## ENTRIES SUPPLIED:
= = = = =

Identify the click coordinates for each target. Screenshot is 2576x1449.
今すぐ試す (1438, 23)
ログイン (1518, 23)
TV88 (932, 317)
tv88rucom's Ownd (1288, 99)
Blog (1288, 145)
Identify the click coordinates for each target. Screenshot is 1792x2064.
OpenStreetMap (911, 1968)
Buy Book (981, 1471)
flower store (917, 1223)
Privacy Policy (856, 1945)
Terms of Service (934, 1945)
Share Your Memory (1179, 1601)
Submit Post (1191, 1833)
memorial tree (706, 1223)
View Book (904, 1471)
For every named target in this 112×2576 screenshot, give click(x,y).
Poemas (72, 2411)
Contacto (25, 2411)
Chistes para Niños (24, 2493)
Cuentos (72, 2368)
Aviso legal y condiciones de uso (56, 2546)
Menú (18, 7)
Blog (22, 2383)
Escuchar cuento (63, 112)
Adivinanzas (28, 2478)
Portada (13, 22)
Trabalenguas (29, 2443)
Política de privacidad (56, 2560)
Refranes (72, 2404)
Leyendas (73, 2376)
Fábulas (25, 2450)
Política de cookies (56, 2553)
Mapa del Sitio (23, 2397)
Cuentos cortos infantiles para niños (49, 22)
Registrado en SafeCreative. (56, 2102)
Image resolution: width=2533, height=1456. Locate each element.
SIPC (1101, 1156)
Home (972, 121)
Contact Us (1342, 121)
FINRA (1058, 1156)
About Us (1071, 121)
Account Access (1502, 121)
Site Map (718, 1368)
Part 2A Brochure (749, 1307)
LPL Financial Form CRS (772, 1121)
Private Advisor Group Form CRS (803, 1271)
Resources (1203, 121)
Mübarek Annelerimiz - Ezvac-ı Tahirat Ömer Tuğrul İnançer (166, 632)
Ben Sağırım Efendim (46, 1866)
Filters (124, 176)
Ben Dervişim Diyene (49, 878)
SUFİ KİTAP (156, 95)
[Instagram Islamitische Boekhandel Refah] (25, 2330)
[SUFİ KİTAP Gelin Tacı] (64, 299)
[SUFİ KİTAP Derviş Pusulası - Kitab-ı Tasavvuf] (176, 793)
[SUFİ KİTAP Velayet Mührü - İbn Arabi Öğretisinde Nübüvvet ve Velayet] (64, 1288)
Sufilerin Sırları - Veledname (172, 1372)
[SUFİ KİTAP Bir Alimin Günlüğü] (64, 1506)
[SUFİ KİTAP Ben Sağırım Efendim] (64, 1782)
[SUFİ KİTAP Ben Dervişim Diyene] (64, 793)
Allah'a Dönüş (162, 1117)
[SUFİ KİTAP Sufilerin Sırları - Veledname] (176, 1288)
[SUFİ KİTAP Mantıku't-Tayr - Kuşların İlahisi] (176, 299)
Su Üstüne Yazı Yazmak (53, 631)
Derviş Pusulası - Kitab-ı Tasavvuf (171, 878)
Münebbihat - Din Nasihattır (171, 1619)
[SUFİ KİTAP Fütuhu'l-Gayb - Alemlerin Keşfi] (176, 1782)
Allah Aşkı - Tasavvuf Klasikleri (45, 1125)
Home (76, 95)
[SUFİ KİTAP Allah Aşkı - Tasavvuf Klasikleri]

= = = = =

In the listing above, locate the line with "SUFİ KİTAP (156, 95)" and the line with "Sufilerin Sırları - Veledname (172, 1372)", then extract exactly those lines and every line between them, and nothing more.

SUFİ KİTAP (156, 95)
[Instagram Islamitische Boekhandel Refah] (25, 2330)
[SUFİ KİTAP Gelin Tacı] (64, 299)
[SUFİ KİTAP Derviş Pusulası - Kitab-ı Tasavvuf] (176, 793)
[SUFİ KİTAP Velayet Mührü - İbn Arabi Öğretisinde Nübüvvet ve Velayet] (64, 1288)
Sufilerin Sırları - Veledname (172, 1372)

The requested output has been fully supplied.